Items from a data source:
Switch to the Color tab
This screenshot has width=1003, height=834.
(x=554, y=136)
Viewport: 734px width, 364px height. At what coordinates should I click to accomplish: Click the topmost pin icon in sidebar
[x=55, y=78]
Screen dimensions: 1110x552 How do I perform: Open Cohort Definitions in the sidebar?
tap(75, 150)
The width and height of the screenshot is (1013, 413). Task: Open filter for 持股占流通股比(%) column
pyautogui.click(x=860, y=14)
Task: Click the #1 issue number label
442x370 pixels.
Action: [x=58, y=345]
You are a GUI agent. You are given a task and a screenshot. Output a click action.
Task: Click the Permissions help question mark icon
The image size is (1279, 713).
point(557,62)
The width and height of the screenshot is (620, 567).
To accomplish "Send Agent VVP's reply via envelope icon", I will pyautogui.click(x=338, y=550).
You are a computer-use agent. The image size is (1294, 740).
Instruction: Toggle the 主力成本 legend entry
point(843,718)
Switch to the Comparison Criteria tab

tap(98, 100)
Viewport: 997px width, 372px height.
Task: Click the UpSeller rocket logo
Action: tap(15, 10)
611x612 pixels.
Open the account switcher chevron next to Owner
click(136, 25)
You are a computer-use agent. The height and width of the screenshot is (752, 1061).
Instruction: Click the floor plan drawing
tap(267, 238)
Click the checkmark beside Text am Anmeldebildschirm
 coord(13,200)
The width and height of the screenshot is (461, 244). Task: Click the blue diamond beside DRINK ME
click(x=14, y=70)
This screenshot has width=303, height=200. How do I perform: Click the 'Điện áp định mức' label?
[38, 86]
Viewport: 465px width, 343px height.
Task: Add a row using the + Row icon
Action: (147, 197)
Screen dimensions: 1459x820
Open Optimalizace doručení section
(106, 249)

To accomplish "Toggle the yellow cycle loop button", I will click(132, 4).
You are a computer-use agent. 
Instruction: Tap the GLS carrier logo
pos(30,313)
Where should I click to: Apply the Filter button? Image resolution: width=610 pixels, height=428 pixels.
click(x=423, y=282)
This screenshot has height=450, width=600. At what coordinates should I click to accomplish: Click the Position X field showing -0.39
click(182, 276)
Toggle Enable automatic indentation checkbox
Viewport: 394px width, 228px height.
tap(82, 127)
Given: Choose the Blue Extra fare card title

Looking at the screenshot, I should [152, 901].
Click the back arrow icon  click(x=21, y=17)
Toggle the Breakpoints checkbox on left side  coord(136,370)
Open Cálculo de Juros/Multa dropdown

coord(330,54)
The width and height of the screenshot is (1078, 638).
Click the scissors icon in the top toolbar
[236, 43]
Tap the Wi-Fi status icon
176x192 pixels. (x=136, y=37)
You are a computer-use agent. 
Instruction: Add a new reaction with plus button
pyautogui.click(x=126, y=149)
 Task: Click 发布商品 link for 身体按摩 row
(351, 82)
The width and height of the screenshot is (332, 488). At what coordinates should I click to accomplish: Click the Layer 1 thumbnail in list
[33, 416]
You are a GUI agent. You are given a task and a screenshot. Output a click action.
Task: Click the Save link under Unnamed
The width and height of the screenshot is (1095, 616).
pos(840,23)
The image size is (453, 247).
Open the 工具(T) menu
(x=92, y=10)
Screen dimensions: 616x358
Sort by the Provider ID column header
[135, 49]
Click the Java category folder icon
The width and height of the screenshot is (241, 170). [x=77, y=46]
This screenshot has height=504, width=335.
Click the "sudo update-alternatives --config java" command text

== Work item ==
Where a line in the records above contains the string "computer", return that line.

== Solution to this exercise ==
You are a computer-use agent. The image size is (1294, 740).
You are a computer-use agent. The height and width of the screenshot is (752, 1061).
You are a computer-use agent. 
You are a computer-use agent. 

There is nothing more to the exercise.